In a village in the central Indian state of Madhya Pradesh, a woman receives a small but steady sum each month – not wages, for she has no formal job, but an unconditional cash transfer from the government.

Premila Bhalavi says the money covers medicines, vegetables and her son’s school fees. The sum, 1,500 rupees ($16: £12), may be small, but its effect – predictable income, a sense of control and a taste of independence – is anything but.

Her story is increasingly common. Across India, 118 million adult women in 12 states now receive unconditional cash transfers from their governments, making India the site of one of the world’s largest and least-studied social-policy experiments.

Long accustomed to subsidising grain, fuel and rural jobs, India has stumbled into something more radical: paying adult women simply because they keep households running, bear the burden of unpaid care and form an electorate too large to ignore.

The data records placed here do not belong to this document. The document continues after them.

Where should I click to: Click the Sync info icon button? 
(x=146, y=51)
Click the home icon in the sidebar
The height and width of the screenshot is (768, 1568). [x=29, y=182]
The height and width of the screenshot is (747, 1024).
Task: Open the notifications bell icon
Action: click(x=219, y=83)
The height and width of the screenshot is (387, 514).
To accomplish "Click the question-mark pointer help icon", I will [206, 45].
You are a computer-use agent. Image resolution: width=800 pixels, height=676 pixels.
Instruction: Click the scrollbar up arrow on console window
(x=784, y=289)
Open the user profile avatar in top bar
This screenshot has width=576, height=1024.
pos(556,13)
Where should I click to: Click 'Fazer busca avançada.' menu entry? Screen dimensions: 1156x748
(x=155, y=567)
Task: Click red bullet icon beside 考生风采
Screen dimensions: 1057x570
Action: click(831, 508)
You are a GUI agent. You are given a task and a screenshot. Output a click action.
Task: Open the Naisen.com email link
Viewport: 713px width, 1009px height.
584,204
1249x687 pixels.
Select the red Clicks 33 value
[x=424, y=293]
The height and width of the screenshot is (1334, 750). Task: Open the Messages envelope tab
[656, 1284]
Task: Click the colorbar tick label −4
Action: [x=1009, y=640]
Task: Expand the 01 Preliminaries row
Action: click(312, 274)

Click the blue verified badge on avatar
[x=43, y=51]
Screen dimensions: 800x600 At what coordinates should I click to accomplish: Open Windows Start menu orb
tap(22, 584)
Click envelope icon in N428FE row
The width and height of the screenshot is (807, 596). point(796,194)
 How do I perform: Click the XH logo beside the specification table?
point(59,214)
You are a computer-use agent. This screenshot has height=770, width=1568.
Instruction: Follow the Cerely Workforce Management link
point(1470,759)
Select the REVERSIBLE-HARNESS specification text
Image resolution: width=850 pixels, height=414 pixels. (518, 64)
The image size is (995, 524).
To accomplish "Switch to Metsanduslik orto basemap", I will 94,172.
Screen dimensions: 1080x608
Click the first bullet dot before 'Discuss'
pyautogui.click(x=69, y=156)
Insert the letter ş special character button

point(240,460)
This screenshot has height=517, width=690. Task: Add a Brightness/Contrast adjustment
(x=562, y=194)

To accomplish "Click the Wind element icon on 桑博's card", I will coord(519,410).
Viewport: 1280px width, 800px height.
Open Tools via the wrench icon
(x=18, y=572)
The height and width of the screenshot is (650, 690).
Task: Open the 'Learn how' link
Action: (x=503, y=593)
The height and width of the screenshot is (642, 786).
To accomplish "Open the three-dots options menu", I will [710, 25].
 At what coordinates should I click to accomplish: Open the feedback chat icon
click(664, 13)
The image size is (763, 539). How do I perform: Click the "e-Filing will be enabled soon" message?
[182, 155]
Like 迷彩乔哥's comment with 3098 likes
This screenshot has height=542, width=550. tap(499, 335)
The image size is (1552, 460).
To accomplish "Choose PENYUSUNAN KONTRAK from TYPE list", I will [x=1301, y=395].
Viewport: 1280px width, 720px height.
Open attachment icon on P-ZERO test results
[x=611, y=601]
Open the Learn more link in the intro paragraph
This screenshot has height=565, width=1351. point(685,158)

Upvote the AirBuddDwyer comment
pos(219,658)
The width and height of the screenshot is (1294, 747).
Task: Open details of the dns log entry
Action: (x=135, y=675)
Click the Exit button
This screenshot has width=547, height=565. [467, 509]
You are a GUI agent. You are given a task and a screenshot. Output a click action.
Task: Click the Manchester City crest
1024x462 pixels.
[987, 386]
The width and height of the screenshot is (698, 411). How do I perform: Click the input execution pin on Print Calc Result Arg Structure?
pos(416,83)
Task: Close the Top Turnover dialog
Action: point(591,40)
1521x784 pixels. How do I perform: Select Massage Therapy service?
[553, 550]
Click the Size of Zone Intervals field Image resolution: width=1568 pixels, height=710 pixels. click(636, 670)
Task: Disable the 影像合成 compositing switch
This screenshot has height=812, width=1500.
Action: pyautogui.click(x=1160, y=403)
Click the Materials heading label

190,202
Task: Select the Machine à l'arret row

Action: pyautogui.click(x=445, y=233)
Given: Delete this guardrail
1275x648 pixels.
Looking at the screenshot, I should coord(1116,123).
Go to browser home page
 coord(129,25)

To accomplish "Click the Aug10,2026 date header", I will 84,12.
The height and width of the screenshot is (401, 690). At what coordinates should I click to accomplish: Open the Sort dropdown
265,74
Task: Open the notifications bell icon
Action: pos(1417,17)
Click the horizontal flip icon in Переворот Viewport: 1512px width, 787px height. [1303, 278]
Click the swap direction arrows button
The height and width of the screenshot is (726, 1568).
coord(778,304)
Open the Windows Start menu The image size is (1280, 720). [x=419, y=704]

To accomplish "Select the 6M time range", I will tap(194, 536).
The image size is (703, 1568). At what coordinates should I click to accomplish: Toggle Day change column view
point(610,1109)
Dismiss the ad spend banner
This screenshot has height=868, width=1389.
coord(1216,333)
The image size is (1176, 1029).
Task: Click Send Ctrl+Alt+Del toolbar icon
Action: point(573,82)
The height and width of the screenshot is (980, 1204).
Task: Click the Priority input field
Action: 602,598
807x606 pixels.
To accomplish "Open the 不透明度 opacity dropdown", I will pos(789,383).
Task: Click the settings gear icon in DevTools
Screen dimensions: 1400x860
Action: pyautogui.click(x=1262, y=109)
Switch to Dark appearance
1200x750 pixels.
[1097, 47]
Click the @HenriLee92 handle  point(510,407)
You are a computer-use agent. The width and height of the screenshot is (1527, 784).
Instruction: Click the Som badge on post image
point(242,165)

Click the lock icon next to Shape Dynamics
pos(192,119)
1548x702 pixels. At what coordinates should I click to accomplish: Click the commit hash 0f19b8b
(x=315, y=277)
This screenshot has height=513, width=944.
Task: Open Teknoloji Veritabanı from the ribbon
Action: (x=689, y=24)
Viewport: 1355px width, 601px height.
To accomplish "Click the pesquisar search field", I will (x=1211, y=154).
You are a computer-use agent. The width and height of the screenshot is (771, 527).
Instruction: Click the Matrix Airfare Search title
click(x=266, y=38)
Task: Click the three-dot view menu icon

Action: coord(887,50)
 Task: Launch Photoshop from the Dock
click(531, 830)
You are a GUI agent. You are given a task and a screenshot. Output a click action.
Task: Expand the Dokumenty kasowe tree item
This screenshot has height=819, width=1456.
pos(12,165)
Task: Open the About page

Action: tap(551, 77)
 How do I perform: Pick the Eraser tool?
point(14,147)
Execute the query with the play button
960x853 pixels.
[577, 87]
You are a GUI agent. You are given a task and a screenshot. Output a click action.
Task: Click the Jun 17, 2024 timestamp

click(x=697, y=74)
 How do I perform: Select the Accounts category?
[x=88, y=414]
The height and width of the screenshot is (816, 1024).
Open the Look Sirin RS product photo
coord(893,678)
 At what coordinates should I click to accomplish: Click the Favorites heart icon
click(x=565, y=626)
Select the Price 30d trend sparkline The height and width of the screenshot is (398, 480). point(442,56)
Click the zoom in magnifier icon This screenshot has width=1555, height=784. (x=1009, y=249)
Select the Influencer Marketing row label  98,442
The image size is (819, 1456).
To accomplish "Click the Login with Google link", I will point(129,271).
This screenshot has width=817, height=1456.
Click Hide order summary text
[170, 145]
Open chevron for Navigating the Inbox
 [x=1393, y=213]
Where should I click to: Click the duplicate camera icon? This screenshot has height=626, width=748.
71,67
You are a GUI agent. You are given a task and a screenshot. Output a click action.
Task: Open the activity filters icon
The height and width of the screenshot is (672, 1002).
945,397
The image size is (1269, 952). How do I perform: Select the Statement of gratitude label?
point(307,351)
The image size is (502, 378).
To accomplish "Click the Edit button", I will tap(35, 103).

Eligibility filters vary – age thresholds, income caps and exclusions for families with government employees, taxpayers or owners of cars or large plots of land.

“The unconditional cash transfers signal a significant expansion of Indian states’ welfare regimes in favour of women,” Prabha Kotiswaran, a professor of law and social justice at King’s College London, told the BBC.

The transfers range from 1,000-2,500 rupees ($12-$30) a month – meagre sums, worth roughly 5-12% of household income, but regular. With 300 million women now holding bank accounts, transfers have become administratively simple.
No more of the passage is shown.